Dynexan° (lidocaïne),
promotion hors indications
« (…) le document (…) précise, en page 3, l'allégation "les anesthésiques
locaux à base de lidocaïne à 2 %, sont, en revanche, très utiles, notamment
avant les repas pour permettre aux patients de s'alimenter plus facilement"
et enfin, intitule la dernière page "la réponse anesthésique aux douleurs
buccales" (…) il suggère que Dynexan peut être utilisé dans la prise en
charge de la douleur liée aux mucites induites par chimiothérapie ou
radiothérapie.
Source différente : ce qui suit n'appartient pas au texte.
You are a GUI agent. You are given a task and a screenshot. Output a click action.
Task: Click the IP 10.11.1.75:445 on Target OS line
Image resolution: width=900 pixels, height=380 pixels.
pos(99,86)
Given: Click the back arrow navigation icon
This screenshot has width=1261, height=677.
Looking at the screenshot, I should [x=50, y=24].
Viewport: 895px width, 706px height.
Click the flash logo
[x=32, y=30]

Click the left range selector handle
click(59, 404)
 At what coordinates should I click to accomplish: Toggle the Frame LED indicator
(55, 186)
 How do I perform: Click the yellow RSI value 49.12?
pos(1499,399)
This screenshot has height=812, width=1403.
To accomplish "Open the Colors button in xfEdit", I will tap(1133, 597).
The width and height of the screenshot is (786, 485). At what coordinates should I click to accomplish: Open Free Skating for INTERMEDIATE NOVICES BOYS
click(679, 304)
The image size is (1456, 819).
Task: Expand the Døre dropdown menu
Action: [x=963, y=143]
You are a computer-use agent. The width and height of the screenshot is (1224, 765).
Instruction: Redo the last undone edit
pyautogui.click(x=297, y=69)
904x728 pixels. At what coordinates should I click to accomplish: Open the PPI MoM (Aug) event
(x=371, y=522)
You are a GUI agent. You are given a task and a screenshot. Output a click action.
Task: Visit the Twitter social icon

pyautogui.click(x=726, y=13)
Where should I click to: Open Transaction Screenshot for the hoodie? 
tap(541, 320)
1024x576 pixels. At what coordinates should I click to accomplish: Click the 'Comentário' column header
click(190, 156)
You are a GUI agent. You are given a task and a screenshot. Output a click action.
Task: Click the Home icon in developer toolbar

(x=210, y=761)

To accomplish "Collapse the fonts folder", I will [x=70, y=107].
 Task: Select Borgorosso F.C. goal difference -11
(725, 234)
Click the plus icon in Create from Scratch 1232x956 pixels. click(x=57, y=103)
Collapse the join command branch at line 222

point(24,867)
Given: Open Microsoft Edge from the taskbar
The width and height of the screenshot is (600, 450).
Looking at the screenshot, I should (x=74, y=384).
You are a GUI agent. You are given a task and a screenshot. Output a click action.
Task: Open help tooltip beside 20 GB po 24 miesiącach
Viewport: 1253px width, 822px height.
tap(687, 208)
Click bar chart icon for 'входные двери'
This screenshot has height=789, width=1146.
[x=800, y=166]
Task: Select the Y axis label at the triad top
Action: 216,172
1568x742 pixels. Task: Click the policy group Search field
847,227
Or, d'une part, cette communication tend à élargir le champ
de l'indication de Dynexan validée par l'autorisation de mise sur le marché
qui précise "traitement de courte durée de lésions douloureuses de la cavité
buccale" et, d'autre part, aucune étude clinique ne permet de démontrer
l'efficacité de cette spécialité dans cette situation clinique (...) » (4).
Xeomin° (toxine botulique A),
effets indésirables graves niés
« (…) le document met en exergue : "pas de diffusion de la neurotoxine
botulinique de type A induisant une réduction de l'activité musculaire dans
les muscles adjacents" (...) ces présentations tendent à induire en erreur
le destinataire sur une absence de diffusion de la toxine botulinique de
type A et notamment de Xeomin dans les muscles adjacents induisant une
réduction de l'activité musculaire, ce qui n'est pas conforme à l'AMM qui
(...) précise (...) que : "des effets indésirables, liés à la diffusion de
la toxine à distance du site d'administration, ont été rapportés, ayant
parfois conduit au décès associé dans certains cas à une dysphagie, une
pneumonie d'inhalation et / ou chez des patients ayant une faiblesse
généralisée" ainsi que : "l'apparition d'une dysphagie est attribuable à
l'effet pharmacologique de Xeomin à la suite de la diffusion de la
neurotoxine dans la musculature œsophagienne" (...) » (5).
©Prescrire 15 juin 2009
Rev Prescrire 2009 ; 29 (308) : 423.